September 24, 2021 I The Experts I by Peter Dods
When I was a younger man, I used to be a certified lifeguard. I was not a big-wave-life-saving dynamo in the ocean, watching only a swimming pool, but I trained and lifeguarded nonetheless.
There are a few lessons that I took away from lifeguard training that served me well in life and business. When we were doing CPR training, we were taught how to ask a bystander to call for help. What you do not do is look at the crowd surrounding you and randomly shout, “SOMEONE CALL 911!” We were told to be specific. You need to look up, find a person in the crowd, point and say, “YOU, IN THE BLACK SHIRT, CALL 911!”
If you call out to the group, everyone will think another person is responsible, and no one will do anything. By being specific and pointing at an individual person, you circumvent this group paralysis problem. That person knows they need to respond and act now.
I’ve found this concept in play as a business owner time and time again. When I first started running Easy Music Center, I found it easier to ask questions by mass email blast. Likewise, I liked to hold meetings and ask questions in front of the group, expecting to get a clear response from each person who held an opinion. I felt let down repeatedly.
Do people who don’t or won’t respond to group blasts or group meetings not have an opinion to share? The answer is likely no. They may have thoughts to share, but they just don’t feel comfortable sharing them in front of the group, by email or in person. They need you to point at them and say, “YOU, IN THE BLACK SHIRT! Do you think we should have a pooled or individual commission system?”
It’s shocking how this changes your results. I could email five managers in a group blast, ask that one question, and I’d be lucky to get two solid responses. If I took the time to write that exact same email but only addressed it to one person, I would likely get a response from each person via email.

▶ [Problem requirements]: Copy the lifeguard-lessons text between "I’ve found this" and "let down repeatedly.", inclusive, switching "meetings" to "conferences". The records below were drawn from a separate source.

▶ [Dataset records]:

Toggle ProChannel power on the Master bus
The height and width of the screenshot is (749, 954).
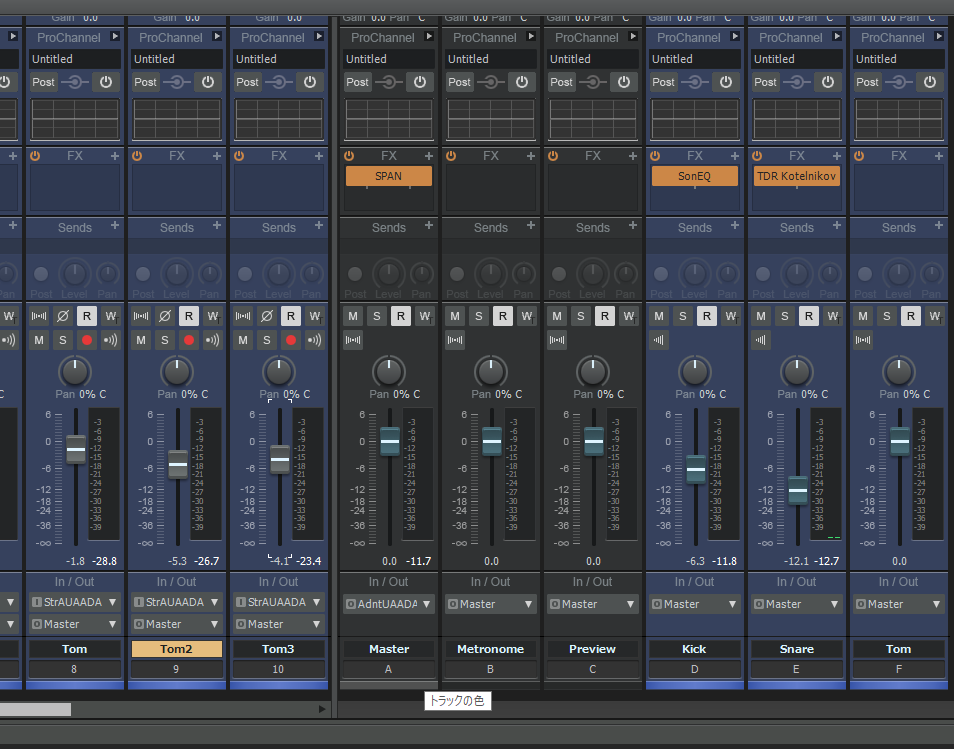(419, 82)
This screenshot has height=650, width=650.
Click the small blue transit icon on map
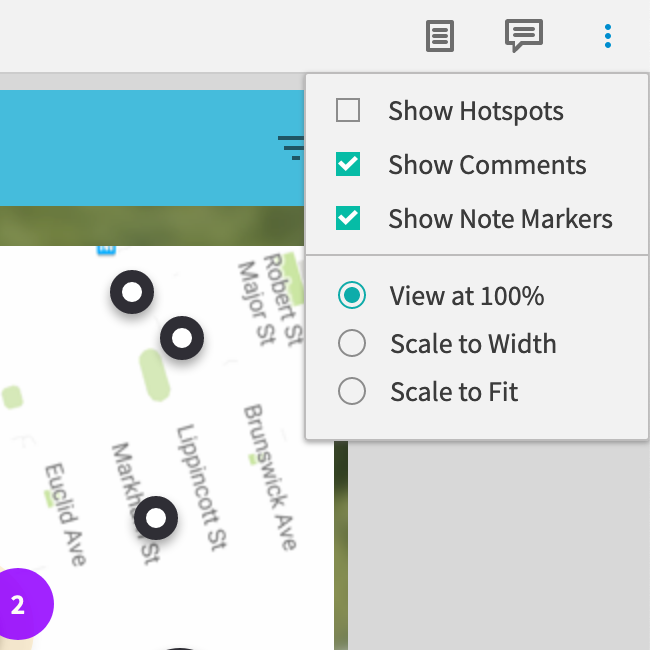(x=106, y=248)
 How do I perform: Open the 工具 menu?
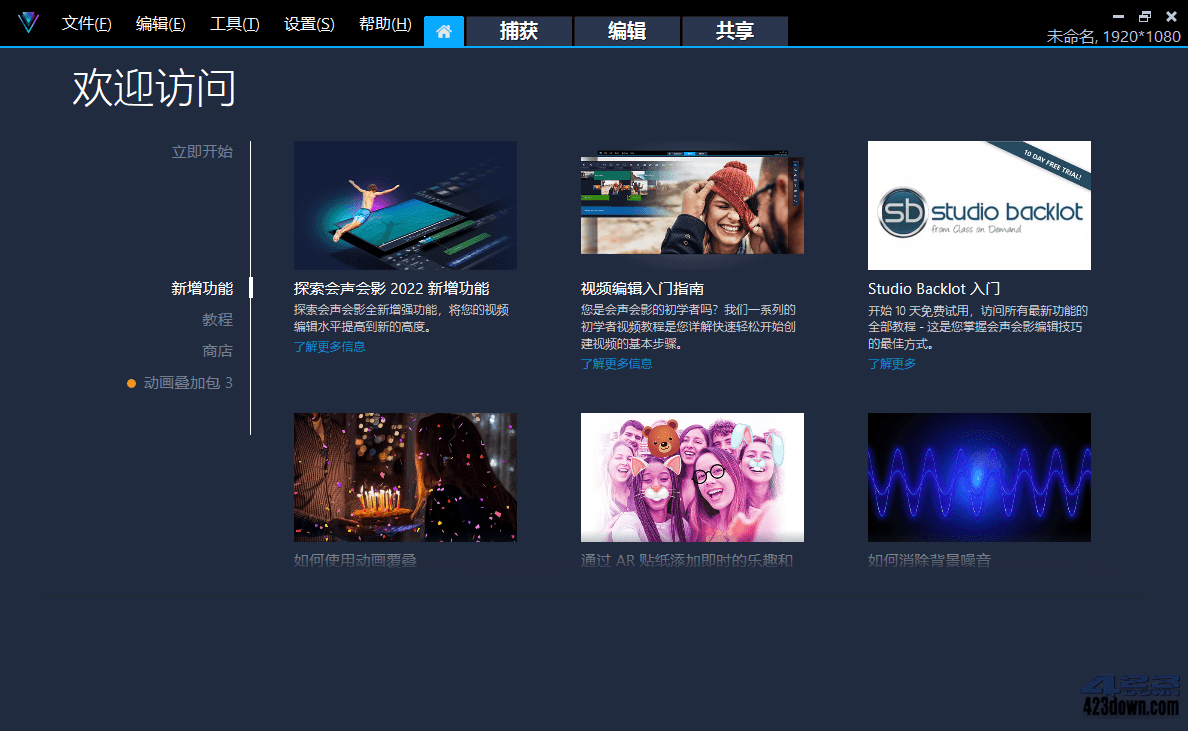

▶ [Your response]:
I’ve found this concept in play as a business owner time and time again. When I first started running Easy Music Center, I found it easier to ask questions by mass email blast. Likewise, I liked to hold conferences and ask questions in front of the group, expecting to get a clear response from each person who held an opinion. I felt let down repeatedly.